Así lo desvela el informe ‘La cesta de la compra de familias en riesgo de pobreza y exclusión social’ publicado este jueves por la Red Europea de Lucha contra la Pobreza y la Exclusión Social en el Estado Español (EAPN-ES), elaborado a partir de la Encuesta de Presupuestos Familiares del INE y de los testimonios de personas con experiencia en pobreza y las aportaciones de diferentes expertas, tal y como precisó la red en un comunicado.

El estudio muestra cómo los hogares con menos ingresos dedican el 40,9% de su gasto a vivienda y suministros y el 18,7% a alimentación, dejando un “margen mínimo para el resto de las necesidades básicas”, entre ellas transporte, sanidad, educación, vestimenta, el ocio o la vida social.

De hecho, la presión económica obliga a “reducir drásticamente o eliminar” productos más caros y percibidos como “menos necesarios”, entre ellos pescados, carnes de alto coste como la de bovino, productos de charcutería y alimentación para bebés.
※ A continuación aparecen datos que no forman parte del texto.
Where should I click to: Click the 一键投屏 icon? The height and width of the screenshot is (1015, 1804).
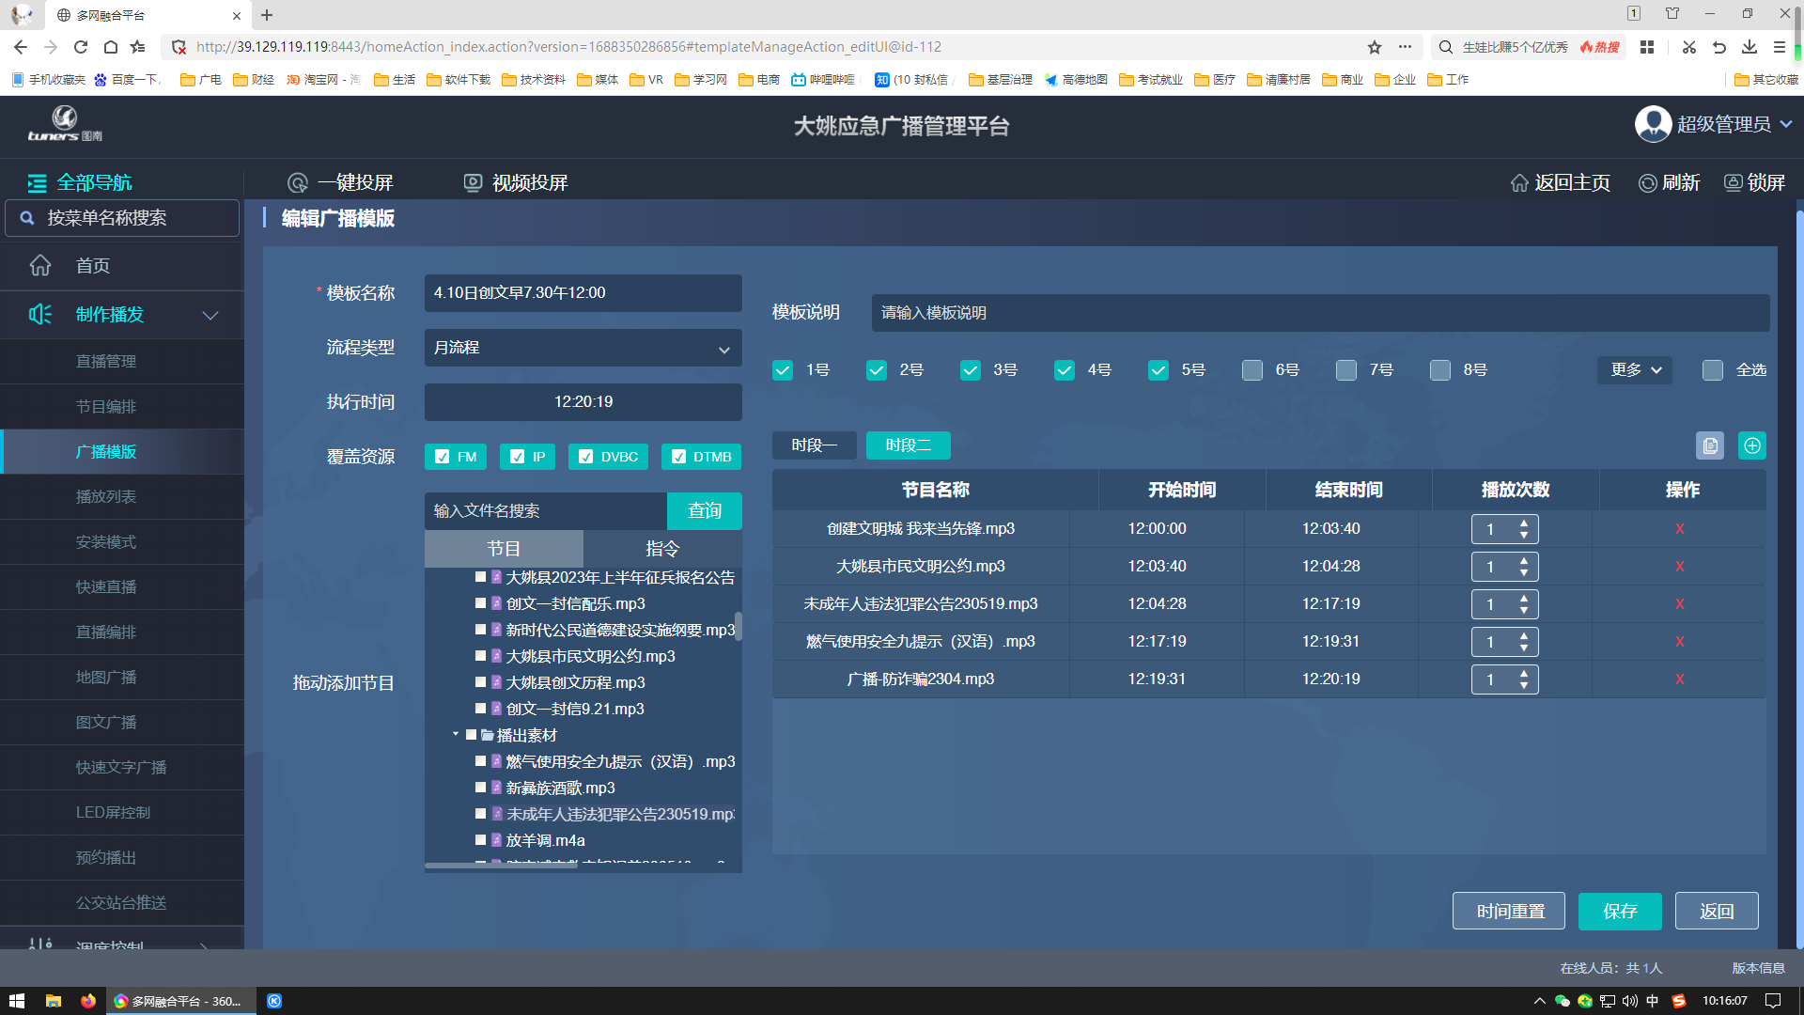298,183

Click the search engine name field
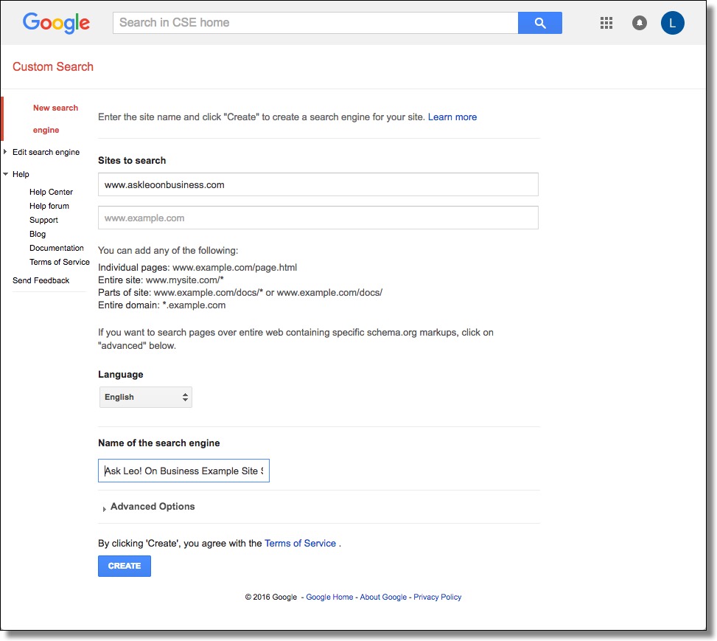coord(183,471)
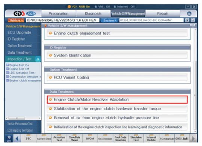Screen dimensions: 202x146
Task: Open DTC from bottom toolbar
Action: (28, 139)
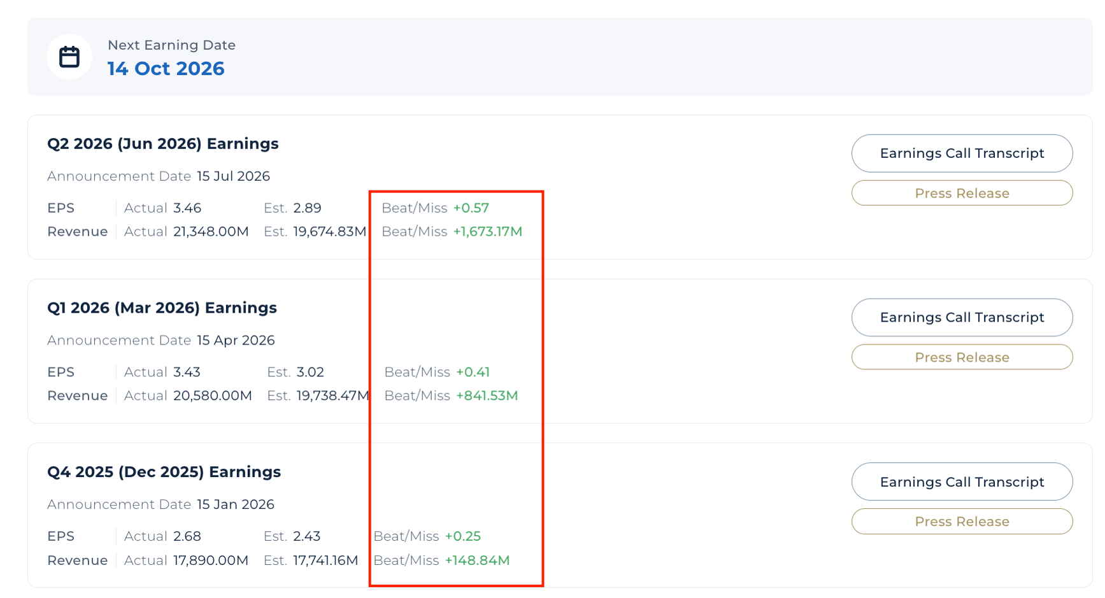Open Q2 2026 Press Release
1105x598 pixels.
pos(962,193)
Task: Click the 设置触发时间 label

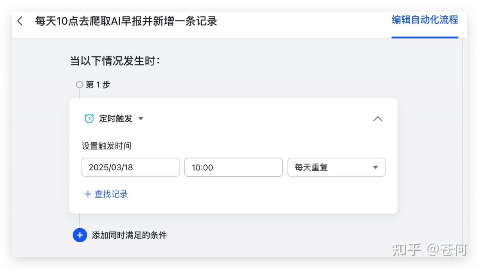Action: tap(106, 146)
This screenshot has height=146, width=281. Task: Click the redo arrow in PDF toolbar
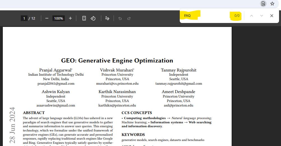click(x=129, y=18)
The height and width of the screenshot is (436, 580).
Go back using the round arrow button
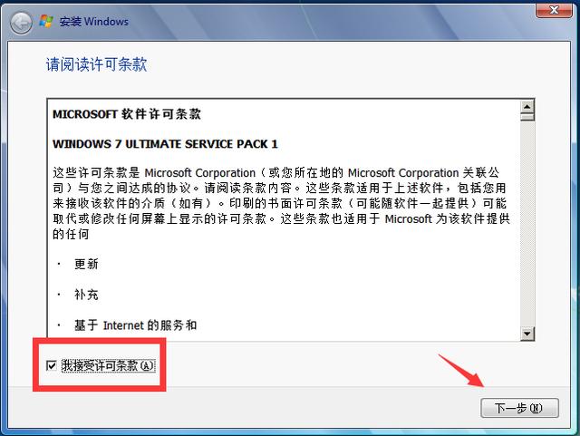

“Las personas en pobreza no gastan más: renuncian a derechos. El problema no es cómo gestionan sus recursos, sino que los ingresos y las políticas públicas no cubren el coste real de vivir con dignidad”, señalaron desde EAPN-ES.

ALIMENTOS SANOS

El informe refleja cómo la subida del precio de los alimentos y del acceso a la vivienda “impacta de forma más preocupante en los hogares más vulnerables”.

“La compra de alimentos se basa en estrategias de frugalidad, priorizando productos baratos y calóricos frente a opciones nutricionalmente recomendables. Carnes de mayor calidad, pescado fresco, frutas, hortalizas y alimentos específicos para bebés se reducen o eliminan por su coste, lo que genera riesgos de déficit nutricional, especialmente en hogares con niñas, niños y adolescentes”, abundó la red.

En paralelo, el acceso a una vivienda digna “se consolida como uno de los principales factores de empobrecimiento”. “El alquiler absorbe una parte creciente del presupuesto familiar, mientras que la pobreza energética obliga a muchas familias a elegir entre calentar el hogar o llegar a fin de mes”, alertó.

Para EAPN-ES, el informe constata la “habitual situación de emergencia” a la que tienen que hacer frente las personas en situación de pobreza y sus resultados apuntan como causas principales los factores económicos –especialmente el precio de la vivienda–, pero también la carga del tiempo que impide una planificación más eficiente y el autocuidado; la discriminación de género y las desigualdades territoriales.

En este sentido, la red reclama una “respuesta política estructural” que incluya medidas para garantizar el derecho a la vivienda, el refuerzo del bono social energético, asegurar una alimentación “saludable y accesible”, proteger los servicios públicos como “pilares fundamentales” de la inclusión social y aplicar una perspectiva de género en todas las políticas de gasto y cuidados.

GASTOS COMO INDICADORES

Según la red, uno de los “principales aportes” del informe es el enfoque desde los gastos. Frente a la medición tradicional de la pobreza basada en los ingresos, EAPN-ES señala la necesidad de incorporar el análisis de los costes reales de la vida, para determinar patrones de consumo real y definir así una cesta de bienes y servicios básicos “que cubra las necesidades elementales de la población”.

A su vez, con los resultados de la investigación, desde la entidad buscan “sentar las bases para la construcción de los conocidos como presupuestos de referencia (reference budgets) y para crear, a futuro, un Índice de Precios de Consumo (IPC) adaptado a las condiciones específicas de las personas en situación de pobreza”.

“Estas dos herramientas permitirían una medición más justa y precisa del impacto de la inflación y el coste de la vida en los hogares más vulnerables”, resolvió.